Society for the Study of Early Modern Women

Distinguished Speaker

“Turning Apostata”:
Theorizing the Exchange of Women between East and West

Bernadette Andrea
Assistant Professor of English

University of Texas at San Antonio


At the climax of Philip Massinger’s tragicomedy The Renegado (1630), the formerly exemplary Christian European heroine, Paulina, who has hitherto resisted assaults both to her chastity and her religion, finally declares that she “will turn Turk” (331, 5.3.152). Strikingly, her declaration is met not with disbelief by the Christians in attendance, but with a grim recognition that, to evoke Shakespeare’s Othello, women are bound to “turn, and turn; and yet go on/ And turn again” (IV.i.253-54). The huckster Gazet encapsulates this response in his aside, “Most of your tribe do so/ When they begin in whore” (331, 5.3.152-53), which he reinforces with the invective, “That’s ever the subscription/ To a damned whore’s false epistle” (332, 5.3.158-59). Though dramatic irony allows the viewer to temper Gazet’s crude misogyny with the knowledge that Paulina merely poses as a renegade to redeem her captive brother and his newly converted betrothed, the Turkish princess Donusa, this specifically gendered connotation of conversion resonates from the beginning of the play for all its female characters, Christian and Muslim.

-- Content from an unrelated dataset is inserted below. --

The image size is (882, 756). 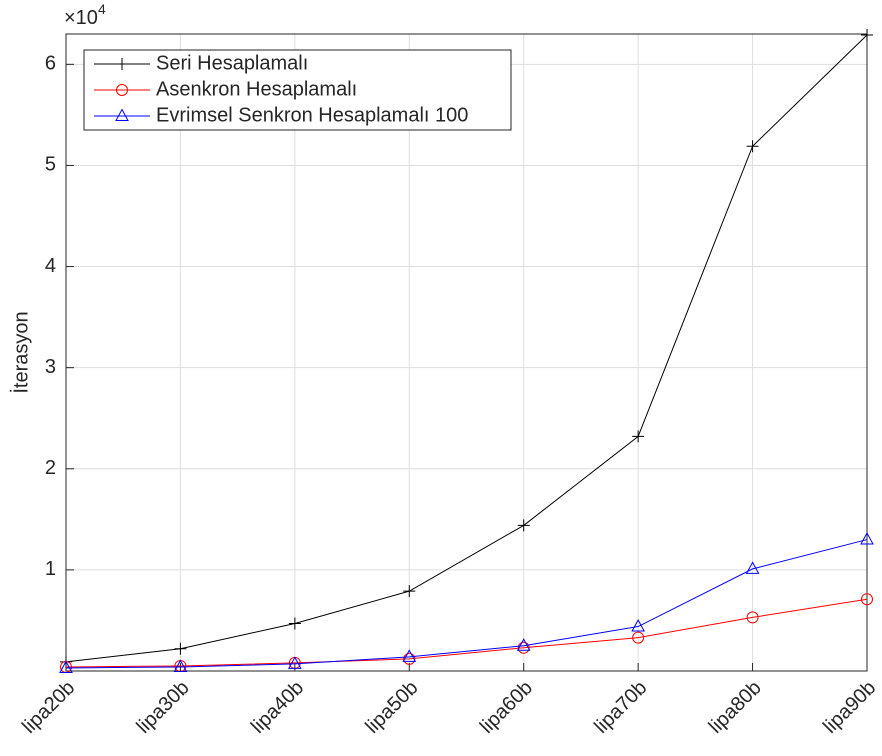 I want to click on y-tick-label: 3, so click(x=50, y=367).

The “renegade” as an index of Islam’s allure for early modern Europeans has recently been highlighted by a number of critics seeking to challenge the transhistorical application of Edward’s Said Orientalism to the English Renaissance. Nabil Matar, at the crest of this second wave of attention to Islam and England during the Renaissance (to cite the subtitle of Samuel Chew’s The Crescent and the Rose, the still relevant foundational text for the first wave in this field), draws on early modern sources to identify a “renegado” as “one that first was a Christian, and afterwards becommeth a Turke” (“‘Turning Turk’: Conversion to Islam in English Renaissance Thought,” 34). In his extended study of Islam in Britain, 1558-1685, Matar further demonstrates that, contra post-colonial anachronisms, during the early modern period “Britain did not enjoy military or industrial power over Islamic countries. Rather, the Muslims had a power of self-representation which English writers knew they had either to confont or to engage” (11-12). Working within the disciplinary framework of Ottoman Studies, Daniel Goffman in Britons in the Ottoman Empire, 1642-1660 confirms this ongoing re-orientation of early modern literary and cultural studies with his conclusion that “[p]erhaps the nineteenth-century Briton could get under the skin of the colonial; in the seventeenth-century Mughal and Ottoman empires, it was more likely the Englishman whose shell would be pierced” (4).

Subsequent to these studies, literary critics such as Daniel Vitkus (“Turning Turk in Othello: The Conversion and Damnation of the Moor”), Barbara Fuchs (“Faithless Empires: Pirates, Renegadoes, and the English Nation”), and Jonathan Burton (“Anglo-Ottoman Relations and the Image of the Turk in Tamburlaine”) have revitalized the study of canonical Renaissance English drama by exploring the cultural and political pressures the category of renegade placed on emerging discourses of racial formation, nation, and empire. None of these critics, however, provides a sustained analysis of gender as a fundamental constituent of ideological and material convertibility. To “turn Turk,” as these critics show, offered a volatile combination of opportunity and censure for the English males who ventured into Ottoman and other Islamic lands as sailors, merchants, and diplomats. By contrast, women from the British Isles entered the Ottoman Empire largely as captives throughout the early modern period, only occasionally travelling as wives of English functionaries and rarely as missionaries in their own right from the middle of the seventeenth century onwards. Foregrounding the phrase “turning apostata,” as Massinger’s drama reminds us, thus challenges the effacement of gender evinced by the persistent generic use of the trope, “turning Turk,” in recent critical discourse on early modern England and Islam. Pursuing this theoretical shift not simply towards a study of gender in English Renaissance writings about Islam, but towards an analysis of early modern Englishwomen’s engagement with the Ottoman Empire through their diplomatic activities, literary productions, and travels, I thereby emphasize English and Ottoman women’s cultural agency across their respective patriarchal societies and, as the first British empire takes shape over the course of the seventeenth century, Englishwomen’s complicity with emerging structures of Orientalism.